Hmm, not sure if that solves it actually. The minutely cronjob would be started a minute later, even though it is still running for an hour?

Example: you have set up to run the Contao cron every minute. There is a job that runs for 60 minutes. Every minute, this job is executed and then runs in parallel with all the other executions, if the database table is not locked during the whole execution of all crons. This would be the current behaviour and also the old behaviour.

However, if you do lock the table for the whole execution, then the Contao cron process is still spawned every minute. However, the second run has to wait, until the first one is finished, then a minute later, a new process is spawned that also has to wait until the table is not locked anymore, etc. This would spawn infinite processes. Unless the process fails, when a database lock cannot be achieved? I don't actually know what happens then. I'd have to test.

Anyhow: we could also save the state of each cronjob in the database and thus automatically skip its execution, if it is still running. So tl_cron_job.state would either have nothing, running, finished or failed in it and a job (with a given interval) can only be executed again, if its state is either empty or not running.
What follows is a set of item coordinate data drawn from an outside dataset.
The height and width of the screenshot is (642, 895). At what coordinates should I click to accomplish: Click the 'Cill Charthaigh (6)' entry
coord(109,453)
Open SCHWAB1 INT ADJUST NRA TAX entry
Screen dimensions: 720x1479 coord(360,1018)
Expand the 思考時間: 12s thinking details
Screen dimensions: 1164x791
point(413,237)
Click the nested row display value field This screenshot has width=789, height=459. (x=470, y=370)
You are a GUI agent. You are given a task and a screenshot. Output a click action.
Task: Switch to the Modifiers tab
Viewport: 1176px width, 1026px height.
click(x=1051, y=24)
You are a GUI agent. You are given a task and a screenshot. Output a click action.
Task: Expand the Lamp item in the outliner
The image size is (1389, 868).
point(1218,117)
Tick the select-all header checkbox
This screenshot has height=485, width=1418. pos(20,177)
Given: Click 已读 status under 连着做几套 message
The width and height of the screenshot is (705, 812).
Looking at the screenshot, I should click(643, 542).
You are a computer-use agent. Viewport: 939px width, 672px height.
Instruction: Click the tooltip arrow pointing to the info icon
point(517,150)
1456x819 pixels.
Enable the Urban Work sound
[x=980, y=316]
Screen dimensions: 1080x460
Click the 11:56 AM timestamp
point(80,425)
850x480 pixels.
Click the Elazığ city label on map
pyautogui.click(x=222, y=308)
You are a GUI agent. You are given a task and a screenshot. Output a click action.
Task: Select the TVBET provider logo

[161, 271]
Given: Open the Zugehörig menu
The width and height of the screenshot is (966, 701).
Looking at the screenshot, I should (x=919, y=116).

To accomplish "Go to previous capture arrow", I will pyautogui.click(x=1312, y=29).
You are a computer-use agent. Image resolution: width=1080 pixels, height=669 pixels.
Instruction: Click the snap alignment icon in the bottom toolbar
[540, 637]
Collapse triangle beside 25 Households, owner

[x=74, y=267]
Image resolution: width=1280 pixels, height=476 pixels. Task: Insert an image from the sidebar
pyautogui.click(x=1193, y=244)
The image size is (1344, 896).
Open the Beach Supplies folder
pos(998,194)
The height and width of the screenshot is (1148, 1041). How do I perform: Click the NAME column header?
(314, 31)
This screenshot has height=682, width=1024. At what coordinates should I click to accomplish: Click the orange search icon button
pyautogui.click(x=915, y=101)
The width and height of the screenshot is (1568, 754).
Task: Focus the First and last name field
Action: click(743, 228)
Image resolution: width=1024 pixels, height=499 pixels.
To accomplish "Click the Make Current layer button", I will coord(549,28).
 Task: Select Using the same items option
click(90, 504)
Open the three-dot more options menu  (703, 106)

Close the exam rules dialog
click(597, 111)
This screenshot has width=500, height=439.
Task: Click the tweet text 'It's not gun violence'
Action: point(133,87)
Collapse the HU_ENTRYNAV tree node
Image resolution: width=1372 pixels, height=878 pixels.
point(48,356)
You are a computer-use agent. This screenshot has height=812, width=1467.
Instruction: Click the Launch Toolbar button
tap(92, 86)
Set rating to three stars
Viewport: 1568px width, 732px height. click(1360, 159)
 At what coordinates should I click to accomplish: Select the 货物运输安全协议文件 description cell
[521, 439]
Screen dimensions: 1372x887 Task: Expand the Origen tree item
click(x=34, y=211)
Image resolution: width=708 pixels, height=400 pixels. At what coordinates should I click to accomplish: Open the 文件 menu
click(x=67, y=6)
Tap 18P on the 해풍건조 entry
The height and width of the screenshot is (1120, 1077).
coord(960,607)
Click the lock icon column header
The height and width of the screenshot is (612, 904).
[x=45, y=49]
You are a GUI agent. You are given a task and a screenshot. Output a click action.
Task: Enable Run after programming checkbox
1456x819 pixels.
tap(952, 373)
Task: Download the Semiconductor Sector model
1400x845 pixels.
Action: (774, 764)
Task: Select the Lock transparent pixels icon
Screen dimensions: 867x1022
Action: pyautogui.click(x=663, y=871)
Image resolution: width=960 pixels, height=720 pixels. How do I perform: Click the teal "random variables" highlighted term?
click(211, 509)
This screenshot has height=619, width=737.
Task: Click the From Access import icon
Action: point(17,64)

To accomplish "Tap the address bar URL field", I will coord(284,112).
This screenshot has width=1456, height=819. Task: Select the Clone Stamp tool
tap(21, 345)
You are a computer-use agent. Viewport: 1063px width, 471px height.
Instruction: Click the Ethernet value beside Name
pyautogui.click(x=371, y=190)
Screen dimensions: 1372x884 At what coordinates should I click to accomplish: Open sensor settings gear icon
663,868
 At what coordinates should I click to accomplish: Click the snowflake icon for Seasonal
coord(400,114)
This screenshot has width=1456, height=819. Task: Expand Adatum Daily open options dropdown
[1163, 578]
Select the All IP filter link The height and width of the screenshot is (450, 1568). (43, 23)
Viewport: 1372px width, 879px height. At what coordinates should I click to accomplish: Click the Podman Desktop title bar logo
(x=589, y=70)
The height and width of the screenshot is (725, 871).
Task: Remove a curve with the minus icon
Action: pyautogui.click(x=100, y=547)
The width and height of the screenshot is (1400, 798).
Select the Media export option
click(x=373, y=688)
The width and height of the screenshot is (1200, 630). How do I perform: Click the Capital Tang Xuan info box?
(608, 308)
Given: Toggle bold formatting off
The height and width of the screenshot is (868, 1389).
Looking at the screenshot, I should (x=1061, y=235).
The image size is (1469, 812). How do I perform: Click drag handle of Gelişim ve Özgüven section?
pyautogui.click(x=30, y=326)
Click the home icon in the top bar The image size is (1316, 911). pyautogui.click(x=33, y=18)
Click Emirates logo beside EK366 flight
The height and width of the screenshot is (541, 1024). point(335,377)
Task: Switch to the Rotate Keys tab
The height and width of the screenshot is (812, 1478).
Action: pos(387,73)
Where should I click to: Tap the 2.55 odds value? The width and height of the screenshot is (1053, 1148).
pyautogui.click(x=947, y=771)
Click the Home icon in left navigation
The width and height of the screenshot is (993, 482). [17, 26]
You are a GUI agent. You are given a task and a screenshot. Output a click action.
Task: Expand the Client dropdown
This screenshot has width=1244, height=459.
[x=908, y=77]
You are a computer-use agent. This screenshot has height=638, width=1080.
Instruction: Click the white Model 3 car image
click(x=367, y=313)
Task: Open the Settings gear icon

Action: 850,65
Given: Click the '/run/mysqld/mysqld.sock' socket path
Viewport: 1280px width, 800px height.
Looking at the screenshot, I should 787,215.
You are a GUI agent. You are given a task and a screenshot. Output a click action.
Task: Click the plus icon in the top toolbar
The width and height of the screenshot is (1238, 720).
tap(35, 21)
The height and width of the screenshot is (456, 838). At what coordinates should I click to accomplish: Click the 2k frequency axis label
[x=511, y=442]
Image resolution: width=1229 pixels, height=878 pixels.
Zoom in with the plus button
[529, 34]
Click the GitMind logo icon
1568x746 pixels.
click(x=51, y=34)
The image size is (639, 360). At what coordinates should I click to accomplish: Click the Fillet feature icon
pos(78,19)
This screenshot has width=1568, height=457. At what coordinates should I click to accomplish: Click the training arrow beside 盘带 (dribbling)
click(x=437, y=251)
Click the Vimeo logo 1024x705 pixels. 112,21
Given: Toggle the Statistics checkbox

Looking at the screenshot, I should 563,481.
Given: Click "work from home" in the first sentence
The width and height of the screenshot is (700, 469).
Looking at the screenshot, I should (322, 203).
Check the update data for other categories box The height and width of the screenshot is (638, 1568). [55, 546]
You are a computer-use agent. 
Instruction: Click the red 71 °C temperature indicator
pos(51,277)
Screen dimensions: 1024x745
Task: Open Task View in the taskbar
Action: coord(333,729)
Very true, but complicated 😂
I liked the idea of cron/cron where a app user can decide what job to run when. In the Managed Edition®, it mostly makes sense to have it defined by the dev, but maybe I wanna change it. But nevermind, thats not really in this PRs scope.

Hm, what about something like this:

class CronInterface
{
    /**
     * Returns all added cron jobs.
     */
    public function getCronJobs(): array;

    /**
     * Returns a specific cron job, given its name and interval.
     * If the interval is ommitted, the first cron job found with the given name will be returned.
     */
    public function getCronJob($name, $interval = null): ?CronJobInterface
}
class CronJobInterface
{
    /**
     * Returns a callable or array.
     */
    public function getService()

    public function getName(): string
    public function getInterval(): string
 
    /**
     * Adjust the interval of the cron job.
     */
    public function setInterval(string $interval): self
}

Haven't really looked at how cron/cron handles this though :)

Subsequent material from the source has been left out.